Change "Locate" to "Find" in the entries below, and write out every line again with nothing else altered.

→ Element and text location data
━━━━━━━━━━━━━━━━

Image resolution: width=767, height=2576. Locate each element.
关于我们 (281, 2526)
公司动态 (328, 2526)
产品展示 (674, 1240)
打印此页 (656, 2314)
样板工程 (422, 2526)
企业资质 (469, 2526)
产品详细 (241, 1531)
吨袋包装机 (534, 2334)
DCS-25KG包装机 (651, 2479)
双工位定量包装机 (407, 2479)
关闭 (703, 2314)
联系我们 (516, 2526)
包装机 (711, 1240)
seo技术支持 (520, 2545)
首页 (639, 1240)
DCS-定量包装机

━━━━━━━━━━━━━━━━

→ EXERCISE SOLUTION
Image resolution: width=767, height=2576. Find each element.
关于我们 (281, 2526)
公司动态 (328, 2526)
产品展示 (674, 1240)
打印此页 (656, 2314)
样板工程 (422, 2526)
企业资质 (469, 2526)
产品详细 (241, 1531)
吨袋包装机 (534, 2334)
DCS-25KG包装机 (651, 2479)
双工位定量包装机 (407, 2479)
关闭 (703, 2314)
联系我们 (516, 2526)
包装机 (711, 1240)
seo技术支持 (520, 2545)
首页 (639, 1240)
DCS-定量包装机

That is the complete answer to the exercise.